§ **Direction 1**
Copy the records from their first line down to the line containing "[x=57, y=196]", both included. Replace "Disabled" with "Enabled" and leave the pictures out.

Posted by flyingbk on 09/29/2010

I was going to review The Snakehead, but I just finished The Help last night, and wanted to review that while it was fresh in my mind.

My favorite kind of pleasure reading is historical narrative; I have devoured a number of them this summer (such as Last Call, Hellhound on His Trail, Columbine, and The Snakehead). But I’ve also been trying to read more novels lately, and it’s helpful (pun intended) when that novel is set in an historical era that’s fascinating to me. Enter The Help, which was enthusiastically recommended to me by a couple friends and is set in Mississippi during the 1960’s. You know what that means: Oodles and oodles of racial tension! While reading, I was often reminded of two of my favorite movies from that era: Mississippi Burning and Ghosts of Mississippi.

§ **Direction 2**
In the book review post, where and when is The Help set?

§ **Dataset records**
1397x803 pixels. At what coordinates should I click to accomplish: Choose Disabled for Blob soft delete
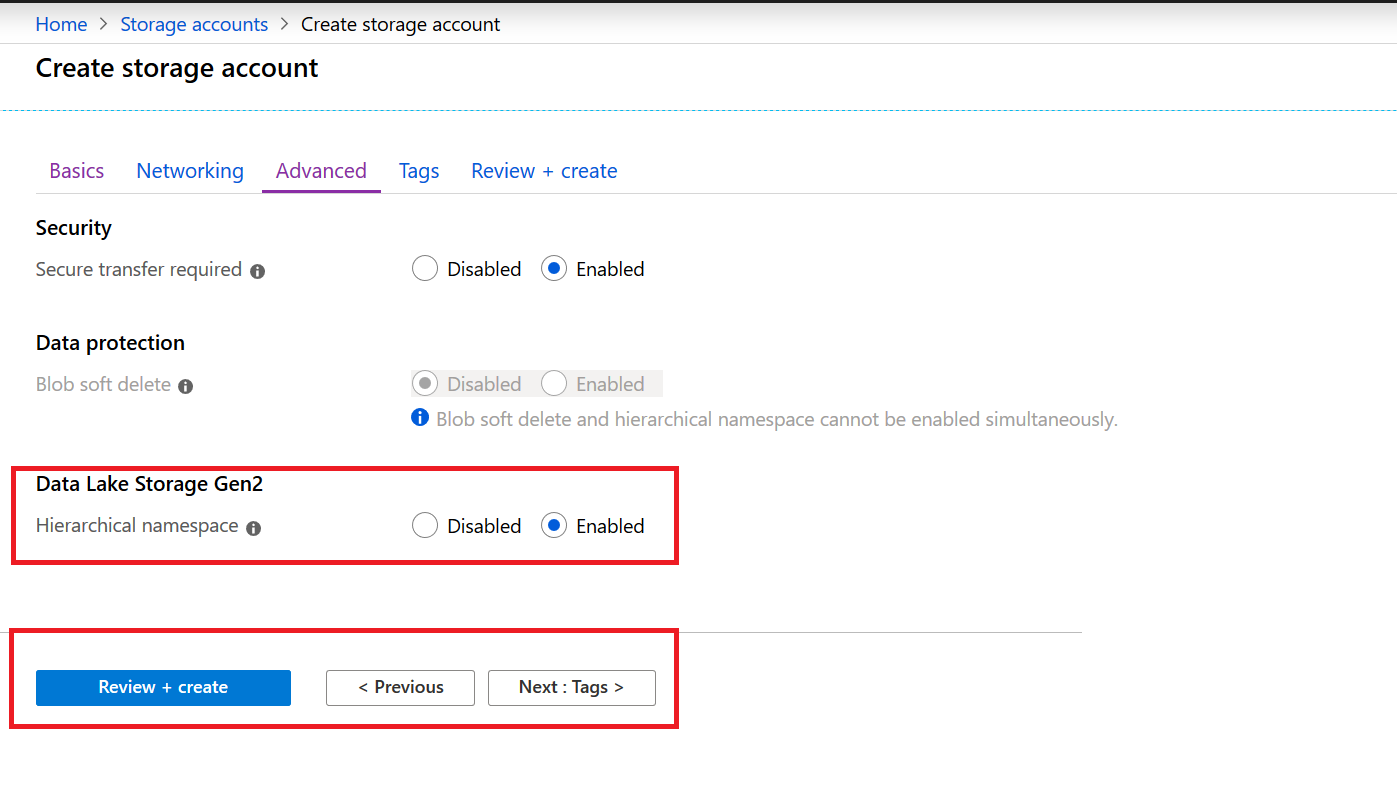coord(425,384)
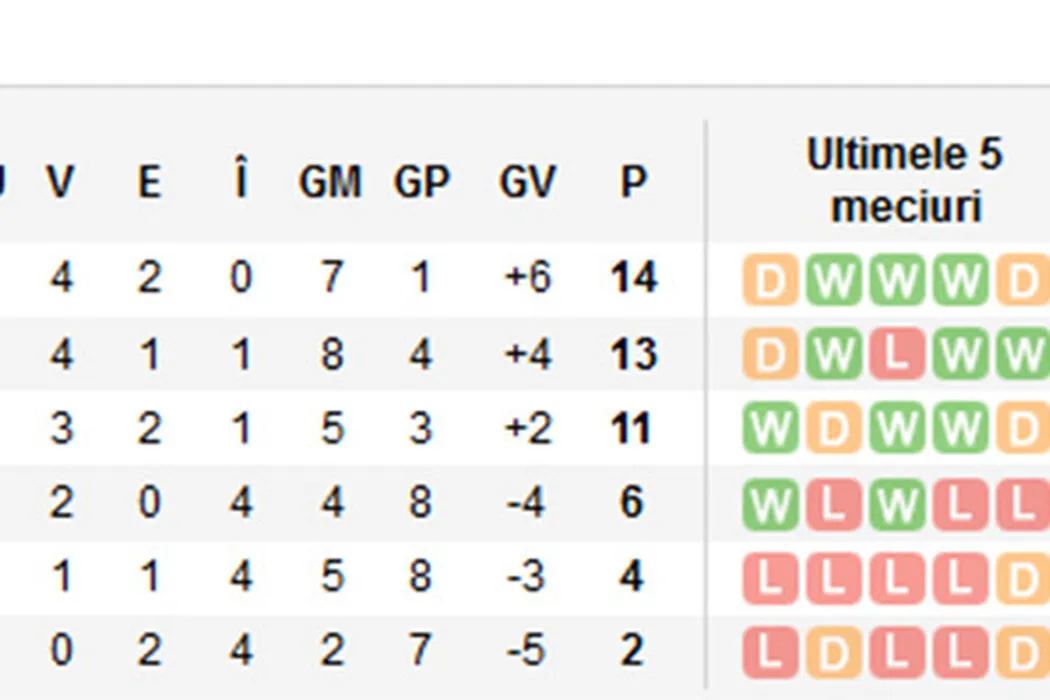The image size is (1050, 700).
Task: Click the P points column header
Action: 632,182
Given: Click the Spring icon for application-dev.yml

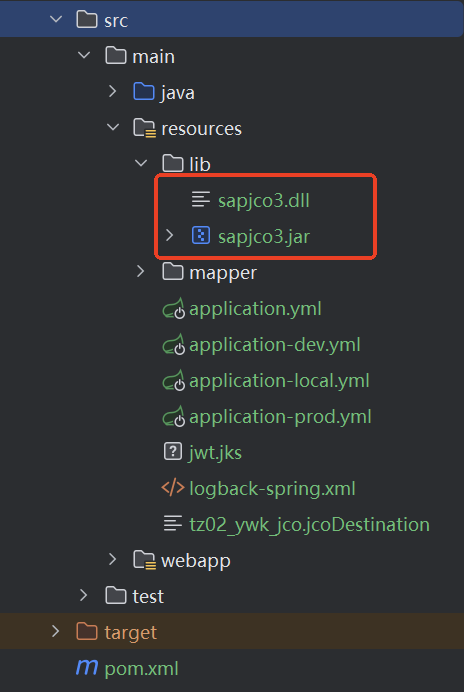Looking at the screenshot, I should pyautogui.click(x=173, y=344).
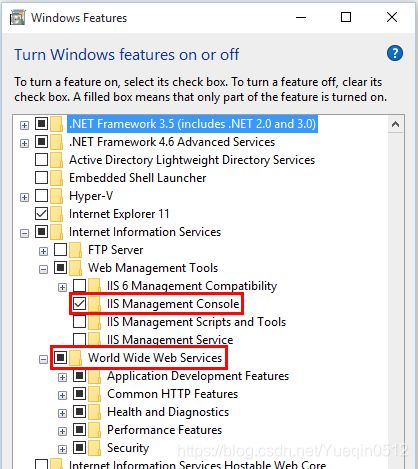Click the Hyper-V folder icon
Screen dimensions: 418x469
[x=57, y=196]
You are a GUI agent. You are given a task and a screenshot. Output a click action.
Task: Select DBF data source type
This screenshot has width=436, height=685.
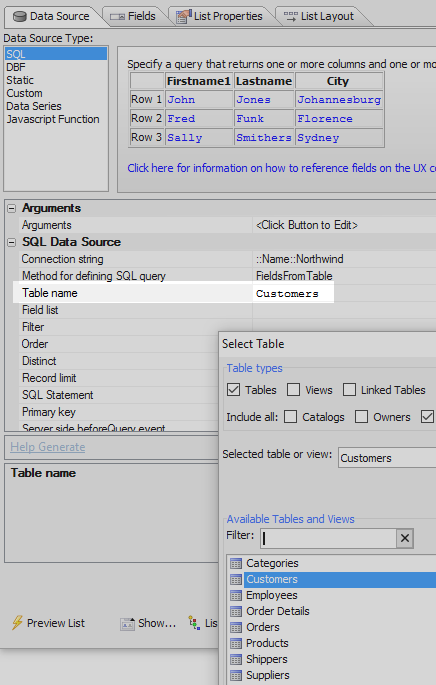pos(16,67)
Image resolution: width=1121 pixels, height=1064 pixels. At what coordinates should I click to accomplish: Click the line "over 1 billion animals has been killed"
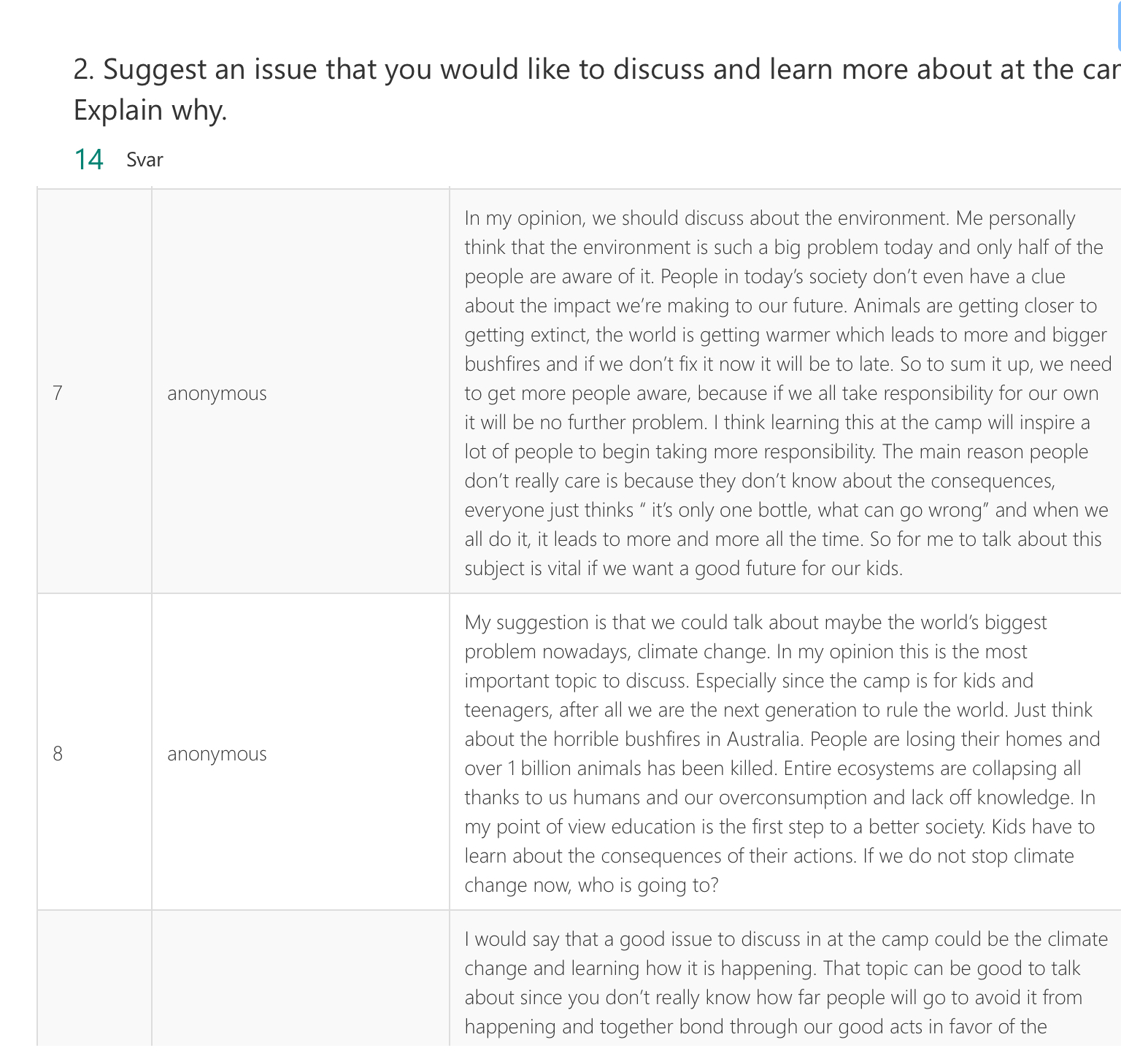620,768
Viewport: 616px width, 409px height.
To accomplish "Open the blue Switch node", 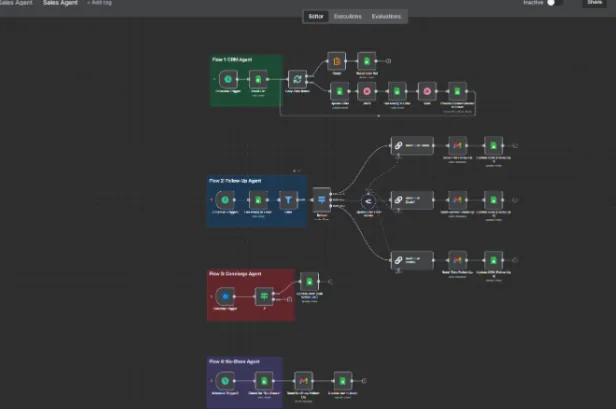I will tap(322, 200).
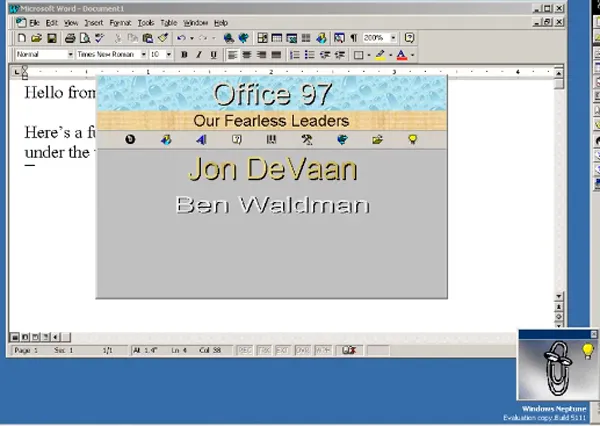Toggle Italic formatting

(x=198, y=55)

§ **Written reply 1**
1397x803 pixels. At what coordinates should I click to accomplish: Choose Enabled for Blob soft delete
coord(425,384)
The image size is (1050, 700).
Task: Click the P points column header
Action: 632,182
Given: Click the Spring icon for application-dev.yml

Looking at the screenshot, I should pyautogui.click(x=173, y=344).
Click the Hyper-V folder icon
Screen dimensions: 418x469
[x=57, y=196]

§ **Written reply 2**
Mississippi during the 1960’s.